**WHAT NEEDS TO BE DONE**
Retype the listing exactly, so that the copy matches it line for line.

**DATA FOR REVIEW**
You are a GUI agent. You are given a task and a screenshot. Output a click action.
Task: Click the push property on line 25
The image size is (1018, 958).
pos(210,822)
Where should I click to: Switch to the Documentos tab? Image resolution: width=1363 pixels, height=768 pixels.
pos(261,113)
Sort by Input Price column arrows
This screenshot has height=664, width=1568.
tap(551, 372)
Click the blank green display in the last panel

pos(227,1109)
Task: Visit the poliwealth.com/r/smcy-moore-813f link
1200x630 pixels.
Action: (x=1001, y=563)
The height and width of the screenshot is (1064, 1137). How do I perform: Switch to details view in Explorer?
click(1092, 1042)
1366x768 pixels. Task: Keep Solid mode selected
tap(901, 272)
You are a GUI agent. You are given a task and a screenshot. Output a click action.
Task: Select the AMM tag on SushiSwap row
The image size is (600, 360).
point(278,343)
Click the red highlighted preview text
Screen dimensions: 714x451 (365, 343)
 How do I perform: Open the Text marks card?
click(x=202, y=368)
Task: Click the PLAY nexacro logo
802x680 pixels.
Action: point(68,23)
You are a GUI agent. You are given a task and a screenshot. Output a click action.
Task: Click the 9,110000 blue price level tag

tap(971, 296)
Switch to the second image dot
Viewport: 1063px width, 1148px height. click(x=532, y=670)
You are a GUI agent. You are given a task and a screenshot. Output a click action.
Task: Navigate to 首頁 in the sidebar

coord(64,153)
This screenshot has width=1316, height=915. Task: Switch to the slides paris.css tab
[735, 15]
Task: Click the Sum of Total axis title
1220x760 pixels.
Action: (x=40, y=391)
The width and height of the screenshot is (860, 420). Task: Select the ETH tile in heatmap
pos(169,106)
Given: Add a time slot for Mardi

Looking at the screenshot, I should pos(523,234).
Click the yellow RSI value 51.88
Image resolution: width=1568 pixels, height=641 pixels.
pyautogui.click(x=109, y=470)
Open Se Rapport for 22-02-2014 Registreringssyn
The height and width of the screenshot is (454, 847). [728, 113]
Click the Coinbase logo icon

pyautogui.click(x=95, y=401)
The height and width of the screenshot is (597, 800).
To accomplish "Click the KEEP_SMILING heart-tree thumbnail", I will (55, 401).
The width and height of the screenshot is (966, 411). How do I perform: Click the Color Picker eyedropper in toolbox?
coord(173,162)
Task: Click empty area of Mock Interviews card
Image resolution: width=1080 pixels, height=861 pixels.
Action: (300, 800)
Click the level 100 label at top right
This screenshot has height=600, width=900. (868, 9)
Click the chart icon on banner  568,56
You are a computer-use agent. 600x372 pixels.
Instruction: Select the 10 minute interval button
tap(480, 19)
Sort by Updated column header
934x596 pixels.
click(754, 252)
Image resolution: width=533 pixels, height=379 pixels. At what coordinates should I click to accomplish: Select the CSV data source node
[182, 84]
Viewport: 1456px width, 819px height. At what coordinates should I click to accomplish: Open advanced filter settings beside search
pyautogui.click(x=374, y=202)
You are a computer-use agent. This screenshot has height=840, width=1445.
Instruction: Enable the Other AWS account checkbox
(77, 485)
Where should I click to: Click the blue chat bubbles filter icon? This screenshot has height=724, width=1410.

**TASK OUTPUT**
You are a GUI agent. You are given a task and a screenshot. Output a click action.
Task: Click the push property on line 25
The image size is (1018, 958).
pos(210,822)
Where should I click to: Switch to the Documentos tab? Image resolution: width=1363 pixels, height=768 pixels.
pos(261,113)
Sort by Input Price column arrows
This screenshot has height=664, width=1568.
tap(551, 372)
Click the blank green display in the last panel

pos(227,1109)
Task: Visit the poliwealth.com/r/smcy-moore-813f link
1200x630 pixels.
Action: (x=1001, y=563)
The height and width of the screenshot is (1064, 1137). How do I perform: Switch to details view in Explorer?
click(1092, 1042)
1366x768 pixels. Task: Keep Solid mode selected
tap(901, 272)
You are a GUI agent. You are given a task and a screenshot. Output a click action.
Task: Select the AMM tag on SushiSwap row
The image size is (600, 360).
point(278,343)
Click the red highlighted preview text
Screen dimensions: 714x451 (365, 343)
 How do I perform: Open the Text marks card?
click(x=202, y=368)
Task: Click the PLAY nexacro logo
802x680 pixels.
Action: point(68,23)
You are a GUI agent. You are given a task and a screenshot. Output a click action.
Task: Click the 9,110000 blue price level tag

tap(971, 296)
Switch to the second image dot
Viewport: 1063px width, 1148px height. click(x=532, y=670)
You are a GUI agent. You are given a task and a screenshot. Output a click action.
Task: Navigate to 首頁 in the sidebar

coord(64,153)
This screenshot has width=1316, height=915. Task: Switch to the slides paris.css tab
[735, 15]
Task: Click the Sum of Total axis title
1220x760 pixels.
Action: (x=40, y=391)
The width and height of the screenshot is (860, 420). Task: Select the ETH tile in heatmap
pos(169,106)
Given: Add a time slot for Mardi

Looking at the screenshot, I should pos(523,234).
Click the yellow RSI value 51.88
Image resolution: width=1568 pixels, height=641 pixels.
pyautogui.click(x=109, y=470)
Open Se Rapport for 22-02-2014 Registreringssyn
The height and width of the screenshot is (454, 847). [728, 113]
Click the Coinbase logo icon

pyautogui.click(x=95, y=401)
The height and width of the screenshot is (597, 800).
To accomplish "Click the KEEP_SMILING heart-tree thumbnail", I will (55, 401).
The width and height of the screenshot is (966, 411). How do I perform: Click the Color Picker eyedropper in toolbox?
coord(173,162)
Task: Click empty area of Mock Interviews card
Image resolution: width=1080 pixels, height=861 pixels.
Action: (300, 800)
Click the level 100 label at top right
This screenshot has height=600, width=900. (868, 9)
Click the chart icon on banner  568,56
You are a computer-use agent. 600x372 pixels.
Instruction: Select the 10 minute interval button
tap(480, 19)
Sort by Updated column header
934x596 pixels.
click(754, 252)
Image resolution: width=533 pixels, height=379 pixels. At what coordinates should I click to accomplish: Select the CSV data source node
[182, 84]
Viewport: 1456px width, 819px height. At what coordinates should I click to accomplish: Open advanced filter settings beside search
pyautogui.click(x=374, y=202)
You are a computer-use agent. This screenshot has height=840, width=1445.
Instruction: Enable the Other AWS account checkbox
(77, 485)
Where should I click to: Click the blue chat bubbles filter icon? This screenshot has height=724, width=1410.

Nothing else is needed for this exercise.